Apart from that, not really - it annoys me a lot to think that there will inevitably be an outstanding list of unfinished and undone things left - regardless of how long I live, I know I won’t have finished my stuff.
Dying slowly and painfully is something I’m pretty keen to avoid.
It all depends what mood Im in. If Im feeling really down and depressed I pray something will happen to me - sometimes I find myself crossing the street a little slower and if Im having a good day it can terrify me. Saying that its usually the death of my loved ones I fear more than for myself. Im a great believer in fate and whats for ya wont pass you by so if its my time then so be it. I think its the fear of unknowing that scares most people.
I’m not in the least afraid of death, but I AM afraid of the dying process, especially if it involves a significant loss of cognitive function beforehand.
My best-case scenario is to die in a tragic accident, aged about 105 whilst still having all of my mental faculties (and a decent amount of physical ones) intact.
Worst-case is to lie in a bed in a vegetative state for years before my body finally calls it quits.
My partner’s mum died last week after years in a nursing home merely breathing. It was a blessed relief when she did finally take her last breath, because for all intents and purposes, she ceased living years ago. I really fear going down that path, and have instructed my kids and loved ones to ‘help’ me out before such a situation eventuates.
No fear of death itself though. Hey, I won’t give a shit.

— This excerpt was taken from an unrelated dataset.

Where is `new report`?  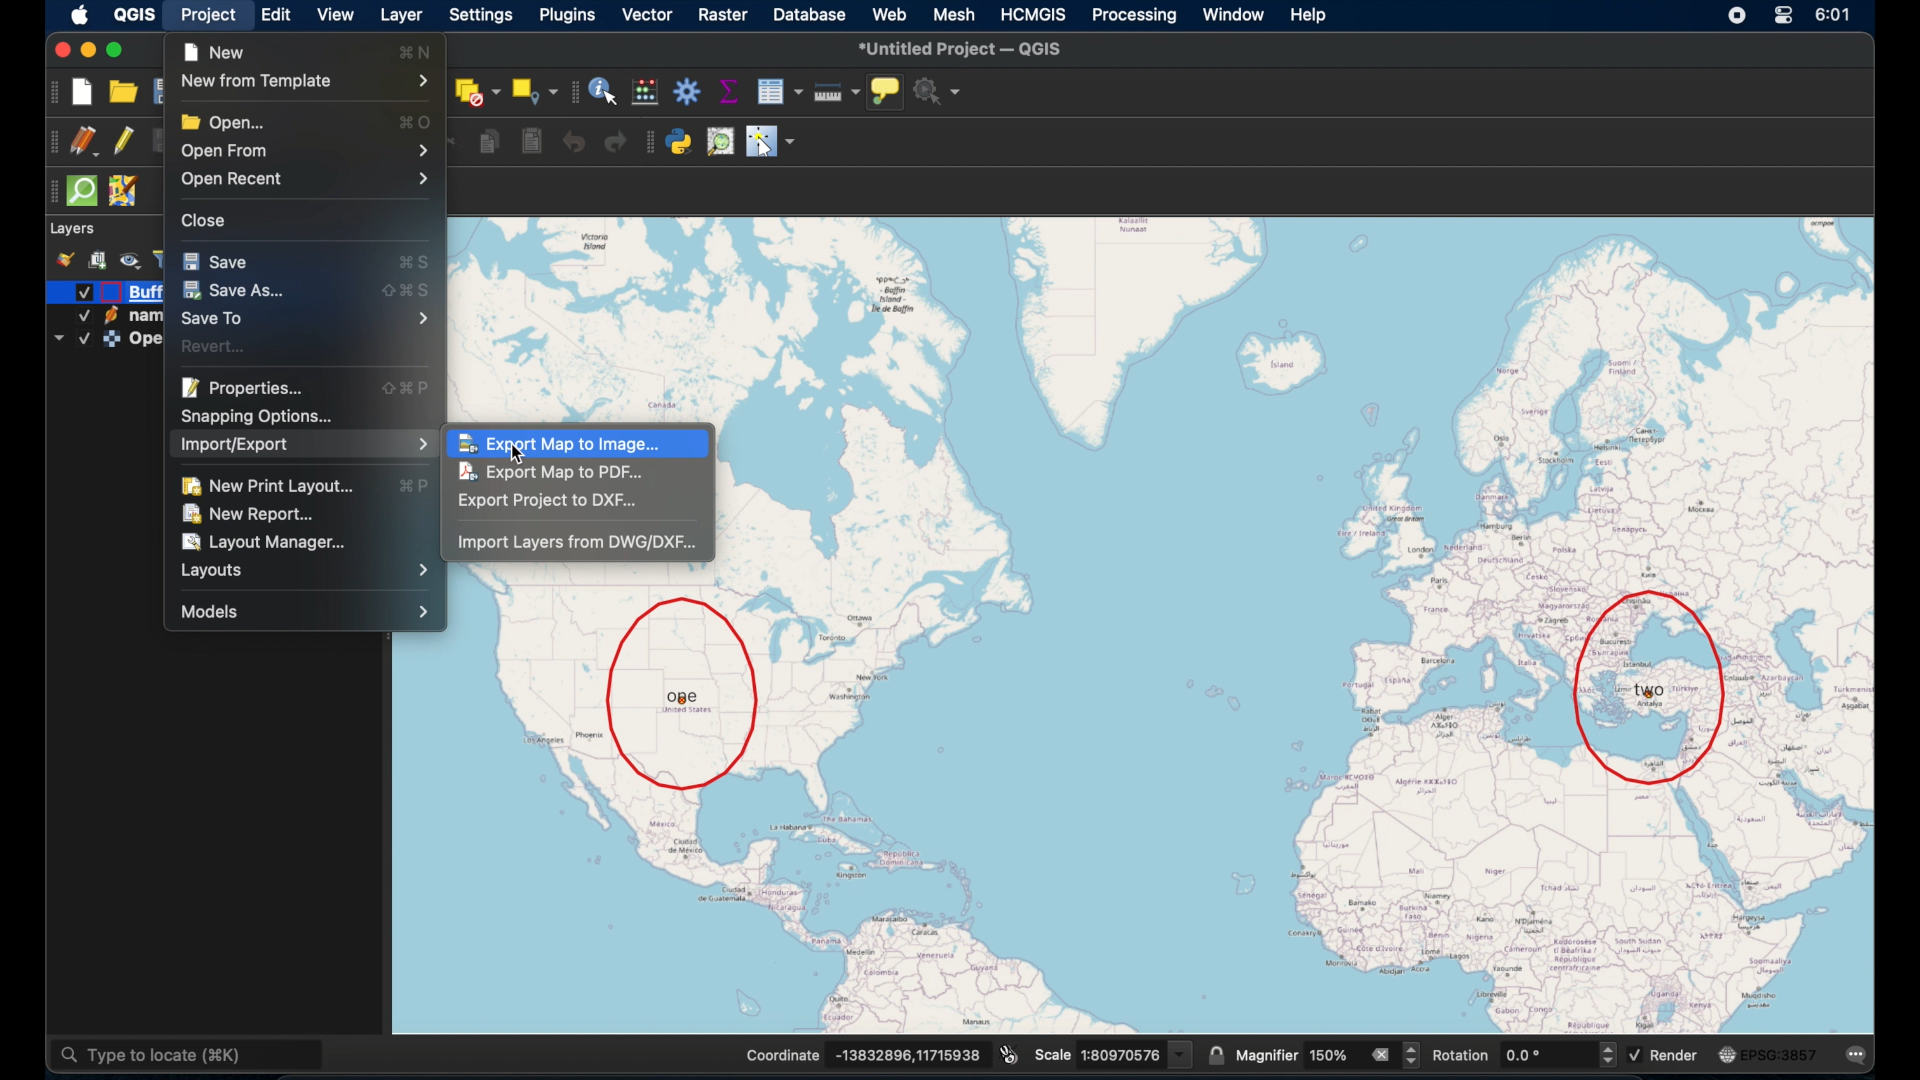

Being some variety of Christian, somewhere in my rather muddled set of beliefs is the one that reassures me that it will all turn out to be much as I have thought, although I expect many surprises. But it is perfectly possible that I am quite wrong and there is no God and no afterlife. I accept that with the equanimity that comes of reasoning that, if the worst comes to the worst, I will not even know that I was wrong. There is no sense worrying about being dead. It will happen to me one day whether I want it to or not.
I’m not afraid of death itself. It’s something you can’t stop from happening, and the great adventure is what awaits on the other side.
That said, I’m terrified of dying. I’ve lost far too many friends and relatives to ugly crap like cancer, and the last thing I want is to lay around for a long time, pain-ridden and a near invalid.
However I go, I want it to be fast and relatively pain free.
I had an experience a few years ago I believed I would not survive. As it was happening, I was just overwhelmed by a sense of disbelief and unfairness. How could I possibly be interrupted in my plans?
Of course, as it turned out, I didn’t die, but I’ve never forgotten that feeling of despair at not getting to finish the things I want to do. Let me get old, let me get to the end…and I hope then I’ll feel more accepting.